WATCH: Jacob Rees-Mogg says, 'We must STOP the boats!'

"There's a clause in the Bill that says, very specifically, that it is for ministers to decide whether to comply with Rule 39 rulings as they're called, I would not have put that clause in the Bill if I was not prepared to use it.

"Now look I don't think Strasbourg will intervene because of the checks and balances in our system. And of course, there will be individual circumstances that people want us to consider on the facts.

"But if you're asking me you know, are there circumstances in which I'm prepared to ignore those Rule 39s? Then yes, of course there are."

More than 60 Tory MPs - including former Home Secretary Suella Braverman and ex-Immigration minister Robert Jenrick - have proposed amendments to strengthen the legislation to guarantee that migrants can be flown to Rwanda.

GB News understands that MPs from the two largest groupings of the so-called "five families" - the New Conservatives and the European Research Group - are due to meet tonight to discuss strategy ahead of the key votes on the Rwanda Bill tomorrow and Wednesday.

Last week Braverman told GB News that she would vote against the legislation until it was amended to make it tougher by Sunak.In the interview Sunak opened the door to more talks when he said he was "happy to have a dialogue with anyone who thinks they might have an idea that will improve the effectiveness of the Bill whilst making sure that it's still legally compliant [and] maintains Rwanda's participation in the scheme".

Sunak said his plan to curb illegal migration was based on fairness adding that the deaths of five migrants in the Channel over the weekend shows that showed that the "compassionate thing to do is to tackle illegal migration".

He added: "For me, it's about fairness. Fundamentally illegal migration just isn't fair. We're a country where we play by the rules we put in our fair share, and we wait our turn.

"Illegal migration undermines that sense of fairness, which I think is fundamental to our national character, and the trust on which our system is built and it's for that reason, especially that we really must tackle illegal migration."

Asked if he "gets" concerns about illegal migration, Sunak said: "Of course."

He continued: "I voted for Brexit and I supported Brexit partly because I think it's important that we have control over the legal migration.

"I say that it's coming from a family of immigrants, right?
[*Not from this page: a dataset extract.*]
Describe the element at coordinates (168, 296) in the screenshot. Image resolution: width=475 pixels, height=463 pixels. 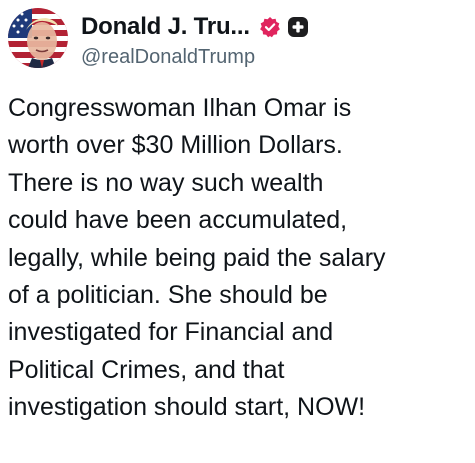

This is about having a sustainable level of migration and making sure that we're also investing in jobs for people here at home.

"Sunak has been criticised as being out of touch because of his wealth - he is one of the richest MPs in Parliament after a successful career as a hedge fund manager.

However he hit back, saying: "I never heard that during the pandemic when I was Chancellor, when I stood up and announced the furlough scheme. No one said that then, right?

"Fundamentally, people judge you by the content of your character and your actions and that's how people will judge me.

"My family emigrated to this country without very much. My parents worked really hard to provide a better life for me and my brother and sister.

"I worked really hard for everything that I've got - that’s the type of country I believe in. If people want to use that as a political smear or attack, I actually think it speaks volumes about their lack of ambition for our country, than it does about me and my background."

Sunak brushed off a YouGov poll today which is predicting a 1997-style wipe out for the Tories at the general election later this year, saying: "There's lots of polls all the time, there'll be hundreds of polls between now and the election.

"The only poll that counts is the one that actually happens and the general election, and the choice of that election is clear.

"You can stick with our plan that is working for you go back to square one with Keir Starmer."